Rare Disease Day, observed on Feb. 28, brings attention to uncommon diseases affecting populations of 200,000 or fewer. In Roanoke, the Wells Fargo Tower will be illuminated in pink, green, purple, and blue—the colors of Rare Disease Day—thanks to a collaboration between The Fralin Biomedical Research Institute at VTC and Wells Fargo Tower.
Despite their rarity, these diseases impact about 30 million people in the United States, according to the National Institutes of Health. In Virginia, many families are affected, including those in the Roanoke and New River valleys.
Michael Friedlander, Virginia Tech’s vice president for health sciences and technology and executive director of the Fralin Biomedical Research Institute, serves on the Virginia Department of Health’s Rare Disease Council. The council advises the General Assembly and the Office of the Governor on the needs of individuals with rare diseases and their families and caregivers.
While caregivers and families need immediate support, Friedlander emphasized that Virginia Tech’s health science researchers aim to better understand the causes and mechanisms of many rare diseases to improve diagnoses and develop new treatments. “We are working across disciplines, with partner institutions, and coordinating our work with scientists across the globe,” he said. “So it is important work because it helps people have longer and fuller lives, healthier lives. And the people here are dedicated to doing the research that will give us answers to many of these really vexing questions, and particularly related to the rare diseases that so often are very complicated to understand at the level of genetics and or environmental factors as well.”
Fewer than 500 of over 7,000 rare diseases have Food and Drug Administration-approved treatments. The small number of people affected by any one diagnosis means there is little economic incentive to invest the millions of dollars needed to develop effective therapies.
“While few may have heard of these diseases, they touch us all,” Friedlander said. “Research into these less common illnesses expands our understanding of human health, often leading to discoveries and therapies for more common diseases, as well.” Friedlander said.
Despite the significant impact research can have on a patient’s life, Friedlander noted that funding for rare diseases is often limited due to the perception that it won’t benefit the largest number of people.

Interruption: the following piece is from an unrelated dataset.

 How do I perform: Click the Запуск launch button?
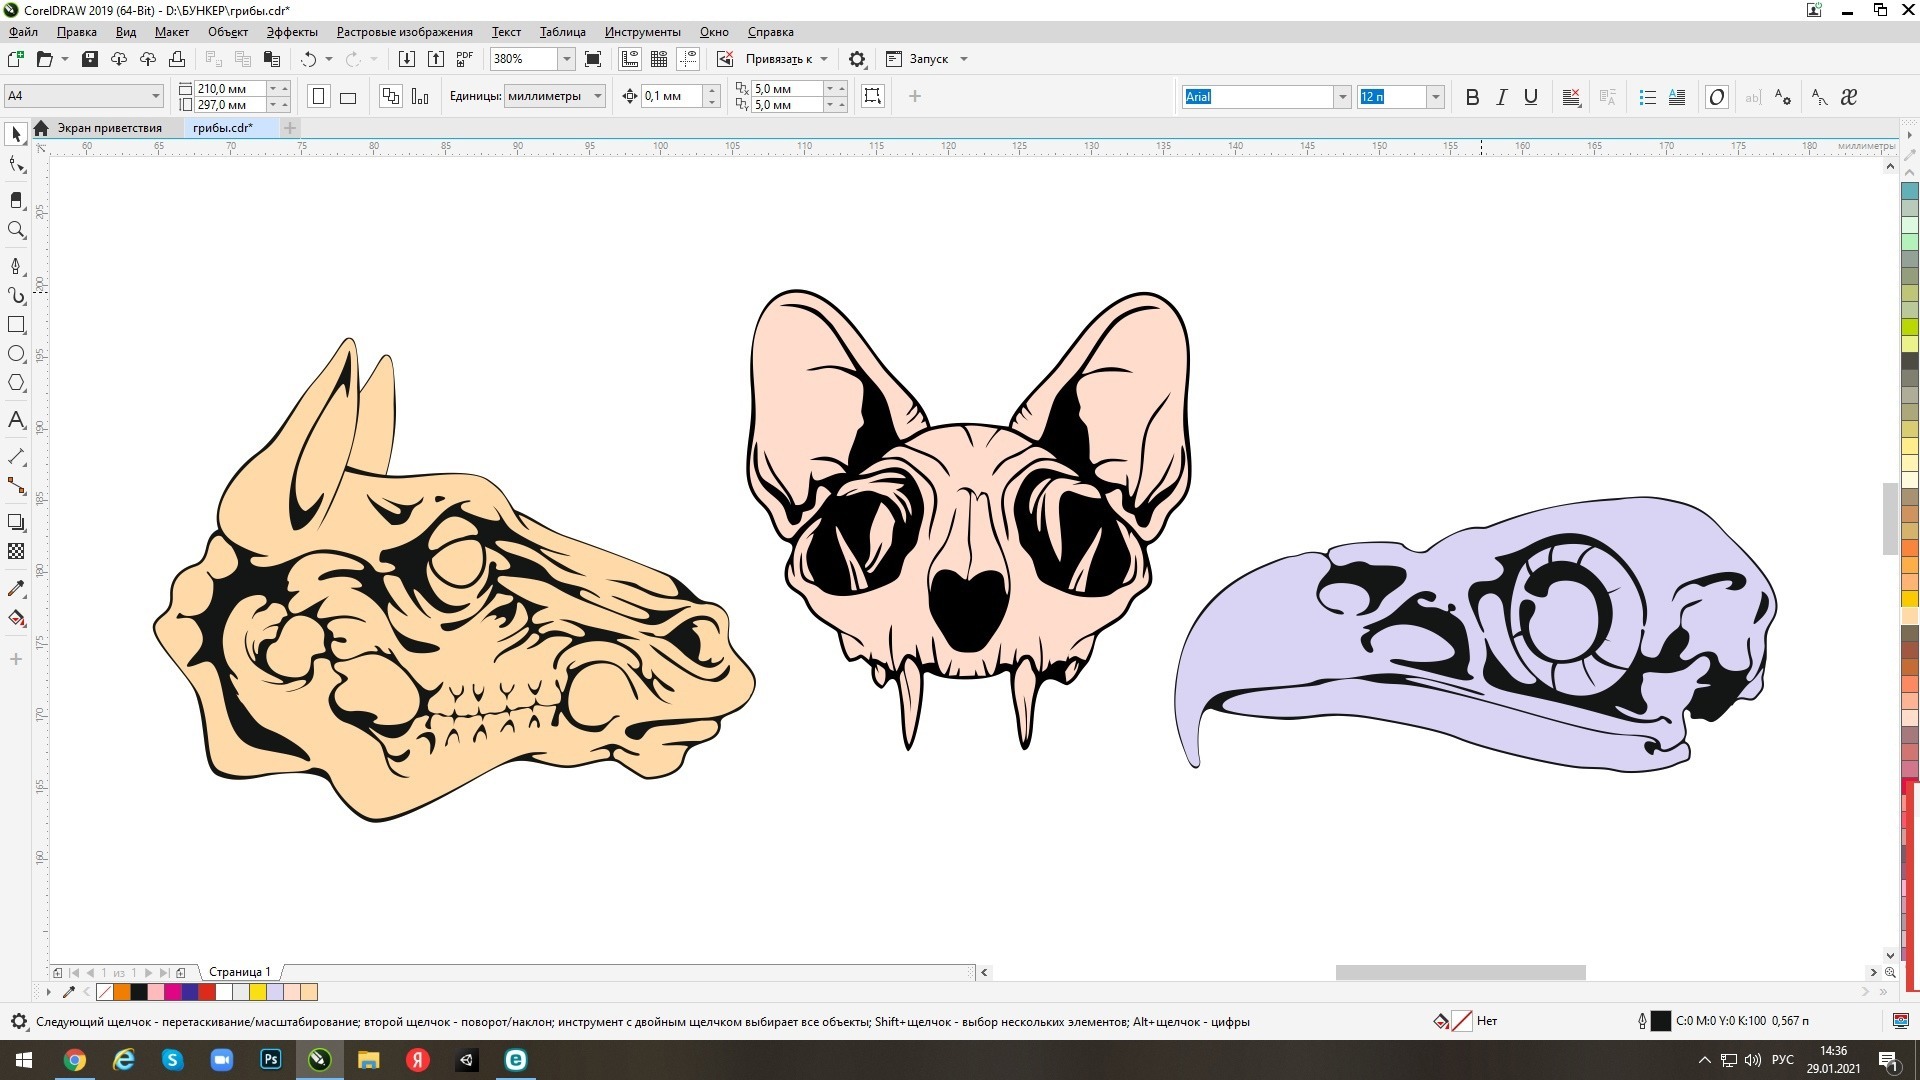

“So it really is a virtuous cycle of study of rare diseases. It often applies for understanding of the more common diseases as well. So, I hope everybody takes a moment to think about rare diseases. And that could be any one of us, our friends or family members. And we’re all really obligated to do what we can to help people with these disorders. I do want to add also that so often with the rare disease, it’s hard for families to get an accurate diagnosis because some of these things are indeed so rare. Those that train in health care or physicians in training, etc. don’t often always get exposed to many of these rare diseases. So it takes these families a long time, in many cases until they get an accurate diagnosis. And that time that’s lost on the front end could be very important, because not getting in as soon as possible to try to offer a treatment. So one of the things we’re trying to also do with recognition of Rare Disease Day is raise the consciousness of the health care providers to be aware of these and to help inform families earlier when these diagnoses are made.”